### Material supplied
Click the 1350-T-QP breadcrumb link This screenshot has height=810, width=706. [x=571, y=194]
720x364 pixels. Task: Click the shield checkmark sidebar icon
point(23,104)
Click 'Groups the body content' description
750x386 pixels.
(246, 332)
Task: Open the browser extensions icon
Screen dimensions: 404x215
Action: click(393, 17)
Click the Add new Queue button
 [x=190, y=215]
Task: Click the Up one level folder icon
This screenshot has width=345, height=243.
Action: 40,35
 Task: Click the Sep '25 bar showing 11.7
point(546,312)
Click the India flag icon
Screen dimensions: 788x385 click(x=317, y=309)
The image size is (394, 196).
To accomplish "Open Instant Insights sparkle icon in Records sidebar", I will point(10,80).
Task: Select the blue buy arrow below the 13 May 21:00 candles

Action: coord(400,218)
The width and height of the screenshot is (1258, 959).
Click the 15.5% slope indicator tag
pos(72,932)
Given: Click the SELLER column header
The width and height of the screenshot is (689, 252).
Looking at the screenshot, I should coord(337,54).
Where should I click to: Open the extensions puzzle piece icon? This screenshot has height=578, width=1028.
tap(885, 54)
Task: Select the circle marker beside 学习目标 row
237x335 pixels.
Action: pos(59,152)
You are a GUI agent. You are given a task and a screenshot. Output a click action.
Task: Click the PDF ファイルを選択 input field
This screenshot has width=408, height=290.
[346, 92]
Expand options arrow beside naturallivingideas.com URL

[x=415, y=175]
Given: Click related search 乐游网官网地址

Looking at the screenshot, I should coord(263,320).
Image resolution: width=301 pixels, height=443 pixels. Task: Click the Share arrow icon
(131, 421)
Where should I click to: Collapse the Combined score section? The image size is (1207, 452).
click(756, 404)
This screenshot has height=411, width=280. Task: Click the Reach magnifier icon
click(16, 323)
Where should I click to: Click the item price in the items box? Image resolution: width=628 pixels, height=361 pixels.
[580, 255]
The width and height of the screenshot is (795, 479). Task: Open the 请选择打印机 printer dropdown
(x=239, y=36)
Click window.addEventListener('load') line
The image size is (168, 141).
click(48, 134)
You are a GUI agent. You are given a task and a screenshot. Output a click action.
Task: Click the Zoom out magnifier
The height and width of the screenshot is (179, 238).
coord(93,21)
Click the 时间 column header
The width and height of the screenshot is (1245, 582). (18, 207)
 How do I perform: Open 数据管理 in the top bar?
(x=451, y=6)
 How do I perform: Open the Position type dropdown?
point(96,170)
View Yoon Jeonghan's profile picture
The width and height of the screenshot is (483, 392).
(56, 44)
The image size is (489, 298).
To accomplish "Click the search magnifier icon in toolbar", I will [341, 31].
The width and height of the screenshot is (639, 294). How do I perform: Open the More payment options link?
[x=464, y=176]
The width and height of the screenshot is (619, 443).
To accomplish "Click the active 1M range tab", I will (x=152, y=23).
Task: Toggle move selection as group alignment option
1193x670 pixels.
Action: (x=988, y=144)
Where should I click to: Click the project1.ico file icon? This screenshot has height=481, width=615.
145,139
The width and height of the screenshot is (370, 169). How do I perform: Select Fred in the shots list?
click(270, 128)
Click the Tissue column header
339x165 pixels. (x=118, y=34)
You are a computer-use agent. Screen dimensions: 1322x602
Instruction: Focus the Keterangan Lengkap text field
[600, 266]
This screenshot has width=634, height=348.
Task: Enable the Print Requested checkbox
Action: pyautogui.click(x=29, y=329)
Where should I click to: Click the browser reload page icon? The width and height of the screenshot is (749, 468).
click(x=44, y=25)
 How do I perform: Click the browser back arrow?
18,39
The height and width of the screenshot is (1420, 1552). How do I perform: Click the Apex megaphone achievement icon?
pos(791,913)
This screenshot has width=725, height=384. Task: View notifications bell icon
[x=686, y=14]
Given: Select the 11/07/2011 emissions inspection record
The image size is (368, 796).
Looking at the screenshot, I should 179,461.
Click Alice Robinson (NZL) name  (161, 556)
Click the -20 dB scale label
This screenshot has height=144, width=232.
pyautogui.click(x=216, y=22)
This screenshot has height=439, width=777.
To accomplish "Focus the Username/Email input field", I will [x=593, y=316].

### Work item
Identify the lines above with the word "will". Copy them.

### Exercise result
To accomplish "Open Instant Insights sparkle icon in Records sidebar", I will point(10,80).
To accomplish "Click the search magnifier icon in toolbar", I will [341, 31].
To accomplish "Click the active 1M range tab", I will (x=152, y=23).
To accomplish "Focus the Username/Email input field", I will [x=593, y=316].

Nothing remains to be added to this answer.